▸ What you need to do:
Rewrite the data from the line containing "You are a computer-use" through the line containing "click(x=1230, y=57)" as a numbered list, skipping any blank lines.

▸ Information given:
•••••

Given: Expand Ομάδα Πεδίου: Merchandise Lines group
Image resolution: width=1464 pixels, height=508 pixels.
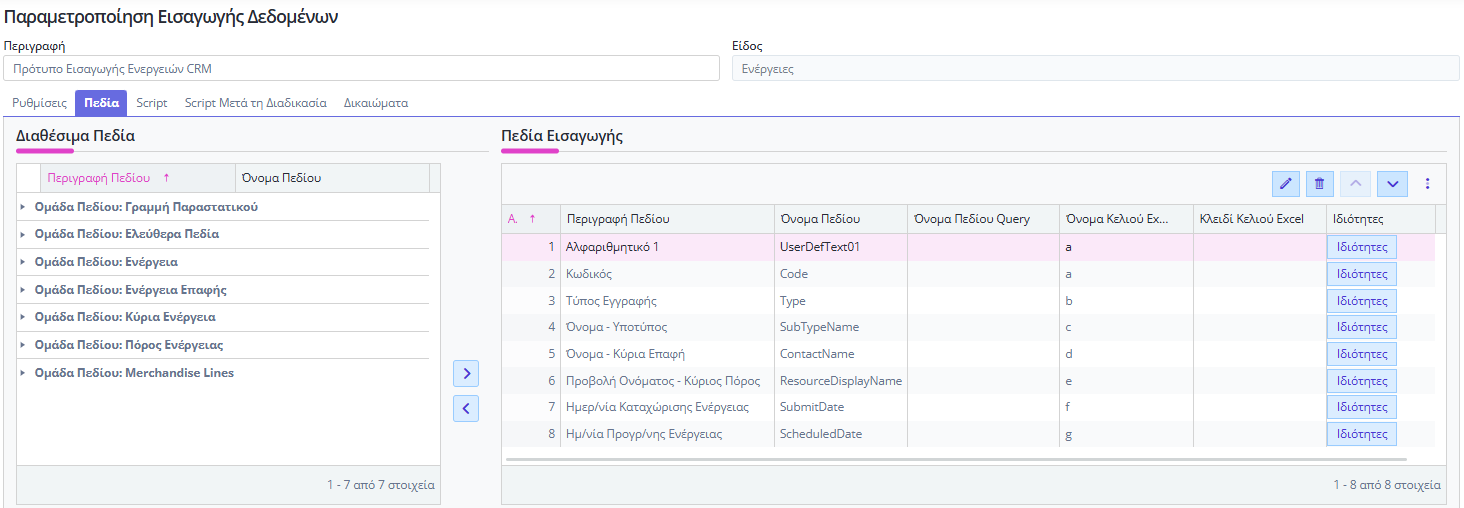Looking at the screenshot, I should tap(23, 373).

•••••

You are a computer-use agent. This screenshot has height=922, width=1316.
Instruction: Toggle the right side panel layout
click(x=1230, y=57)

•••••

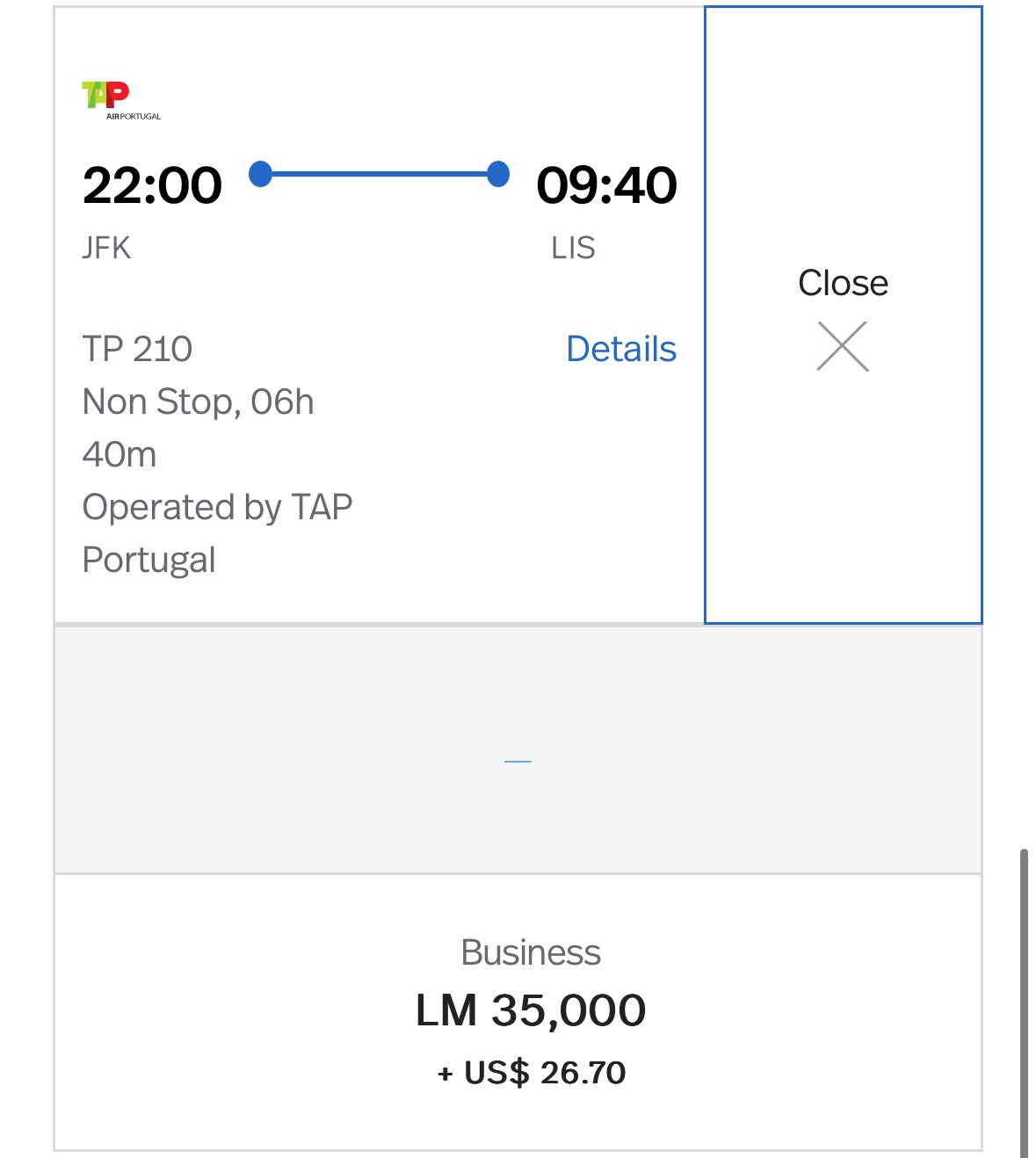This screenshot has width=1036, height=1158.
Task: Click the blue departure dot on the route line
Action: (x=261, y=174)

•••••

▸ The answer:
1. You are a computer-use agent. This screenshot has height=922, width=1316.
2. Instruction: Toggle the right side panel layout
3. click(x=1230, y=57)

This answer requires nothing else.